> [WHAT IS BEING ASKED]: Only these lines of the data below are wanted: the one with "Image resolution: width=812", the one with "Click Maine's -10.5", and any lines between them, each repeated exactly.

> [DATA]:
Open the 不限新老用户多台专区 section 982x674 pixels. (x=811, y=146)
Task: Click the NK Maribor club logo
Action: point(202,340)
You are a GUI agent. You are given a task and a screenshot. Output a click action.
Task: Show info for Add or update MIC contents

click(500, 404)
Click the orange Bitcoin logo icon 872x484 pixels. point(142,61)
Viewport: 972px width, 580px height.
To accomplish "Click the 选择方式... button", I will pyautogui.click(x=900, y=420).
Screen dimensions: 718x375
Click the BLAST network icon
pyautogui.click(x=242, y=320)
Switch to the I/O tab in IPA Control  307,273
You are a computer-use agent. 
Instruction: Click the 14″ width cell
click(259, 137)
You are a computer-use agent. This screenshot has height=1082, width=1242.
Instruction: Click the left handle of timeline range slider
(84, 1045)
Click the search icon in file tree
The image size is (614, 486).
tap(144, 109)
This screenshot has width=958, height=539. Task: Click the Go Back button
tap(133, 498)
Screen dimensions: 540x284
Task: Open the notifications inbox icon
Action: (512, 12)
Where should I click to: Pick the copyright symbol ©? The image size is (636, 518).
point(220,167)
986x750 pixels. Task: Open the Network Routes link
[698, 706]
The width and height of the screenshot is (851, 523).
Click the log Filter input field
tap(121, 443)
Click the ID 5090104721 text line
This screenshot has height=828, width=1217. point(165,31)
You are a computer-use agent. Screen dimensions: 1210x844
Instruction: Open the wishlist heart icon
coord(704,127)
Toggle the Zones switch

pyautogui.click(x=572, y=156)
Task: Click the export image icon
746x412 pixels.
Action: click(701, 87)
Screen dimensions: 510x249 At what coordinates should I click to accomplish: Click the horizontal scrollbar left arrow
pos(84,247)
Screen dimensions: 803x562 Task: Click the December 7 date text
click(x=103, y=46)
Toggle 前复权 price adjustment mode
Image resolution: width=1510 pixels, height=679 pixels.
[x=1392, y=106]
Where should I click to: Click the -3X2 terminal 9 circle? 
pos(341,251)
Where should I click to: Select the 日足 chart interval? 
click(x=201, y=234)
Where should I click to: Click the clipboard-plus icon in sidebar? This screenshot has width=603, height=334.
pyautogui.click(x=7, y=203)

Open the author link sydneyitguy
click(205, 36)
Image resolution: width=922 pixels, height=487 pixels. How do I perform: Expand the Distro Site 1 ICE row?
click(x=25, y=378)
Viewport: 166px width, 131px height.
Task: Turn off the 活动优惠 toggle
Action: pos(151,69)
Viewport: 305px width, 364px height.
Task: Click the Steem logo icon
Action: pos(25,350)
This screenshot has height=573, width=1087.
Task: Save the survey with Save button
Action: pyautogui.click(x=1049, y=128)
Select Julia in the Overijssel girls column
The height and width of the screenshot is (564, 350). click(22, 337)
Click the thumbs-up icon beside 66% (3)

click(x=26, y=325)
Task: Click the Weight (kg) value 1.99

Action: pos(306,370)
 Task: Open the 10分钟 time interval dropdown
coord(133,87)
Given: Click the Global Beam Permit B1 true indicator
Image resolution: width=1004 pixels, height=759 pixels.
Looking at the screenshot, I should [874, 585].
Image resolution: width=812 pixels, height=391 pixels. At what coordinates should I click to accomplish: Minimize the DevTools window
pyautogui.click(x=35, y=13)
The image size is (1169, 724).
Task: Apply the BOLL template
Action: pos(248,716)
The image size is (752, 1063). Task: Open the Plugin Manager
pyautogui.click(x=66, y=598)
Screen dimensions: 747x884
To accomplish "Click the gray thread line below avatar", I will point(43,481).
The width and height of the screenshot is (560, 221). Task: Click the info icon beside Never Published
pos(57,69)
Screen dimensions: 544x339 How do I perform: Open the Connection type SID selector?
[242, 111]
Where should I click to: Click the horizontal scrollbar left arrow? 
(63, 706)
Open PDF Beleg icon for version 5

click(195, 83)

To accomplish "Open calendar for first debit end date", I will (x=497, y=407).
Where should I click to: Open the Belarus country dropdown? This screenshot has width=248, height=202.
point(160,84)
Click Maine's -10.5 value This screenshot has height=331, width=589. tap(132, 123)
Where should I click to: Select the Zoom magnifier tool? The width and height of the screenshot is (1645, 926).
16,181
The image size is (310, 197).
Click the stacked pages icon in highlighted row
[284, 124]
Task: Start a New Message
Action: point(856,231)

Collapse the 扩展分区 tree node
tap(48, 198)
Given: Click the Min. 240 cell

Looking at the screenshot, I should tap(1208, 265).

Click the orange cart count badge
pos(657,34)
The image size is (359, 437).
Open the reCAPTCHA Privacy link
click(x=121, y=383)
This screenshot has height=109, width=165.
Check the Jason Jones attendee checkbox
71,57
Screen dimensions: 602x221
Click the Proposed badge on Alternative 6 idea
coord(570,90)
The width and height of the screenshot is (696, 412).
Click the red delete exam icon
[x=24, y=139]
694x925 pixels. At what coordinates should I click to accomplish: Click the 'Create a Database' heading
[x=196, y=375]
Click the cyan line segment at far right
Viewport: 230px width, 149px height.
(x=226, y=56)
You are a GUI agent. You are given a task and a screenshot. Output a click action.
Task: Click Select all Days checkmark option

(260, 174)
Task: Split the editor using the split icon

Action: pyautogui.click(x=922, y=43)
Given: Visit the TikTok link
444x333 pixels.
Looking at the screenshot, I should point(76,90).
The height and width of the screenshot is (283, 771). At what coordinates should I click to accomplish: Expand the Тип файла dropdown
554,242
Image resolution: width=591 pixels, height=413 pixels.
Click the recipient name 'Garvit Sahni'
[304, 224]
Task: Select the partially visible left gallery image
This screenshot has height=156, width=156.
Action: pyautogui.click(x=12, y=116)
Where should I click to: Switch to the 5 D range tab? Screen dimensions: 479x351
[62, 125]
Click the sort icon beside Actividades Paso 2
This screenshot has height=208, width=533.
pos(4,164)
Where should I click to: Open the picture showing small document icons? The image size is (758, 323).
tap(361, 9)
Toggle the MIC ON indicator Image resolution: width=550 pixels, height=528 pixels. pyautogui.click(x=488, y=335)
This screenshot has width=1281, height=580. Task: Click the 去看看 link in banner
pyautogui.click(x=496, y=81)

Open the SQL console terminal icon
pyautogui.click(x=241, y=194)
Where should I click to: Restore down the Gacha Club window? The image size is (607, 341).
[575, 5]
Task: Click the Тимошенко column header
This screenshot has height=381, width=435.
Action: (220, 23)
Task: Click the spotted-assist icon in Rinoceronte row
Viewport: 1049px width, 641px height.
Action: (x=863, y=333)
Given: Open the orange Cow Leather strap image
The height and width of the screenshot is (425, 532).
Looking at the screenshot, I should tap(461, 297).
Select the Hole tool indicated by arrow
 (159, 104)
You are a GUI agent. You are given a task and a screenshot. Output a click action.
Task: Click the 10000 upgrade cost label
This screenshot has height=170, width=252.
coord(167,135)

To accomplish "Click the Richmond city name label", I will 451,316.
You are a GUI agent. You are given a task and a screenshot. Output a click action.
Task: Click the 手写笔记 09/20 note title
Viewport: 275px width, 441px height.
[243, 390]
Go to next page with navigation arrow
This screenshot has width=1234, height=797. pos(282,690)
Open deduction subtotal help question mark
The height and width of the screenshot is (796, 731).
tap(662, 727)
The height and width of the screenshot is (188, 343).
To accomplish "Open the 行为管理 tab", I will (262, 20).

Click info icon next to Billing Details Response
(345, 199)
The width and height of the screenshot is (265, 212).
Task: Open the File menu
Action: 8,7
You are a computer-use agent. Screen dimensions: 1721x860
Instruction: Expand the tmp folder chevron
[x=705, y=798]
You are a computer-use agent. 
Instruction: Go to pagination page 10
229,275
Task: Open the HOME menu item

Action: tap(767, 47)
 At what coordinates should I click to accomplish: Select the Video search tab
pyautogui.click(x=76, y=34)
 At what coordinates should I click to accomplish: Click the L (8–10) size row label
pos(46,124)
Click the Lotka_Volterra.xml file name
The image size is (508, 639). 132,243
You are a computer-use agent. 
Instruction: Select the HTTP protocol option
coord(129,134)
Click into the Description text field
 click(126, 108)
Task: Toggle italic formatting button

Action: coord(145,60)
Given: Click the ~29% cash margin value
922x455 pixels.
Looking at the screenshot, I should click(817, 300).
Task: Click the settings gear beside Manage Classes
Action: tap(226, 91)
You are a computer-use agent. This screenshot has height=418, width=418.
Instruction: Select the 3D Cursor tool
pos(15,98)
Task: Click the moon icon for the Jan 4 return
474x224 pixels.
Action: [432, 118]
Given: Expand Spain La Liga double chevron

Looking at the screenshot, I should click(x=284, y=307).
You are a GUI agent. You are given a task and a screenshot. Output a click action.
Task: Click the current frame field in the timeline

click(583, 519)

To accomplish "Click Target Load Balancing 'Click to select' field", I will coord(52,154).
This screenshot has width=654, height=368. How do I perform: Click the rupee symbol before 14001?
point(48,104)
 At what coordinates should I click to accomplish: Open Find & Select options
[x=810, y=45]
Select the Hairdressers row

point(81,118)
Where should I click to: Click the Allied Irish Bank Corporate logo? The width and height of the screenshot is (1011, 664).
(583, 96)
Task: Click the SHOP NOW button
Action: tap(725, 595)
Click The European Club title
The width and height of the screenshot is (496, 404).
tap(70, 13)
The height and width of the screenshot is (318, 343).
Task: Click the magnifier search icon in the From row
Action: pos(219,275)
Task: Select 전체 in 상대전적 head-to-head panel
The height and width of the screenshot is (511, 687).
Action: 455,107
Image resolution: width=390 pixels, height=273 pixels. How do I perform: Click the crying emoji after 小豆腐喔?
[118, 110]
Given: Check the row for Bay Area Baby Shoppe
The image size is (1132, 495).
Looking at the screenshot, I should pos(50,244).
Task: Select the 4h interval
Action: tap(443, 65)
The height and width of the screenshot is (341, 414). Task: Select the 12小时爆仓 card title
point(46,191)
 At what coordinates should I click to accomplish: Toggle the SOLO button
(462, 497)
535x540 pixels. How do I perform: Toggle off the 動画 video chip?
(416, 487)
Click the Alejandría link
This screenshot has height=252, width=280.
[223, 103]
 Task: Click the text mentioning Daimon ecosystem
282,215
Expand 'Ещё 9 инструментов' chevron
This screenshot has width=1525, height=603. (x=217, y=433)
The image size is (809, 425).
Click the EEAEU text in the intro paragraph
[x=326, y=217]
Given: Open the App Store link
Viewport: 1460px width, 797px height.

> [RESPONSE AREA]:
Image resolution: width=812 pixels, height=391 pixels. At what coordinates should I click to accomplish: Minimize the DevTools window
pyautogui.click(x=35, y=13)
The image size is (1169, 724).
Task: Apply the BOLL template
Action: pos(248,716)
The image size is (752, 1063). Task: Open the Plugin Manager
pyautogui.click(x=66, y=598)
Screen dimensions: 747x884
To accomplish "Click the gray thread line below avatar", I will point(43,481).
The width and height of the screenshot is (560, 221). Task: Click the info icon beside Never Published
pos(57,69)
Screen dimensions: 544x339 How do I perform: Open the Connection type SID selector?
[242, 111]
Where should I click to: Click the horizontal scrollbar left arrow? 
(63, 706)
Open PDF Beleg icon for version 5

click(195, 83)

To accomplish "Open calendar for first debit end date", I will (x=497, y=407).
Where should I click to: Open the Belarus country dropdown? This screenshot has width=248, height=202.
point(160,84)
Click Maine's -10.5 value This screenshot has height=331, width=589. tap(132, 123)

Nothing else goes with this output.